------ Records for the task ------
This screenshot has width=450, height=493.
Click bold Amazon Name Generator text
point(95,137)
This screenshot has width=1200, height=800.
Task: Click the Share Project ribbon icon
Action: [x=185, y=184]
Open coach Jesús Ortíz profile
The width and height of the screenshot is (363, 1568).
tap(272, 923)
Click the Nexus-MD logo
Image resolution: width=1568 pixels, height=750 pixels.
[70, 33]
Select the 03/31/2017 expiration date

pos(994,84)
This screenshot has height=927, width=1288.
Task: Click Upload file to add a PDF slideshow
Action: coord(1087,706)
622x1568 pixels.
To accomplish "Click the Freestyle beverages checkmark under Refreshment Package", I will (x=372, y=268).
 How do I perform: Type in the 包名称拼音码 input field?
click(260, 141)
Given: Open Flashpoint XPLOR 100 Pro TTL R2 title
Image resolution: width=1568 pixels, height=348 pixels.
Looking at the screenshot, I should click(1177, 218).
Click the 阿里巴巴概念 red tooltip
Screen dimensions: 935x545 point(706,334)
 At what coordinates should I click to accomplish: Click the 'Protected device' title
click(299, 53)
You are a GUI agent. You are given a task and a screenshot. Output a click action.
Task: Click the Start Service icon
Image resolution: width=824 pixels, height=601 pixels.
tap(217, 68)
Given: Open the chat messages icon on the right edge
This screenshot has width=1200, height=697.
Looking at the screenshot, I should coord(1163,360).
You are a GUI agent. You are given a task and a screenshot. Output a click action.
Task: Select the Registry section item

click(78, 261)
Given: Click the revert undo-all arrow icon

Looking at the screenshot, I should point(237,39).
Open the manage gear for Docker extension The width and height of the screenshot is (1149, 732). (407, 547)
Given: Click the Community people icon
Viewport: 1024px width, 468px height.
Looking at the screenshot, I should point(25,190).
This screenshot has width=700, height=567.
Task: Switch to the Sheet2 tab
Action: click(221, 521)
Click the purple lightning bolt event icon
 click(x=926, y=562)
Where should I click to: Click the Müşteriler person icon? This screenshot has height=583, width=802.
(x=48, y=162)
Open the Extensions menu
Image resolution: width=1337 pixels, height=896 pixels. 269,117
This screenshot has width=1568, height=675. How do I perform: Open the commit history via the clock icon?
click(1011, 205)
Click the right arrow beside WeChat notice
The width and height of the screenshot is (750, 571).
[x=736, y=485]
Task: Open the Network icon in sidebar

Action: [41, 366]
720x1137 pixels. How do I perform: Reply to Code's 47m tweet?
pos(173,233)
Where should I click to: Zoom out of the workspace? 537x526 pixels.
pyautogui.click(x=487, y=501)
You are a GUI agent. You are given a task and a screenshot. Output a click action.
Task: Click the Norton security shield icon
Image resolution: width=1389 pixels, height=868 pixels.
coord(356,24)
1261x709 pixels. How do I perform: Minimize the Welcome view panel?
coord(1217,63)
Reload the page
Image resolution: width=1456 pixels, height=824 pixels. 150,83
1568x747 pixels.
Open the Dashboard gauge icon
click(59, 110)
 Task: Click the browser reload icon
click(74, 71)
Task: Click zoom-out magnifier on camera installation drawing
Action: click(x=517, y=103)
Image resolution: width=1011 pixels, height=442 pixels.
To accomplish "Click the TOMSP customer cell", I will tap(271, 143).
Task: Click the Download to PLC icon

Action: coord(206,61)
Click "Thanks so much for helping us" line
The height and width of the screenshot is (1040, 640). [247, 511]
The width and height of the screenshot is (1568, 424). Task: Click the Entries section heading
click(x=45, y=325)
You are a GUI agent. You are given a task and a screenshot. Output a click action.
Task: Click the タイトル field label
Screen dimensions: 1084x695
------
§ **Instruction**: Pick out each line of the records that contains the word "right" and copy those lines in full.

§ **Answer for this exercise**:
Given: Open the chat messages icon on the right edge
Click the right arrow beside WeChat notice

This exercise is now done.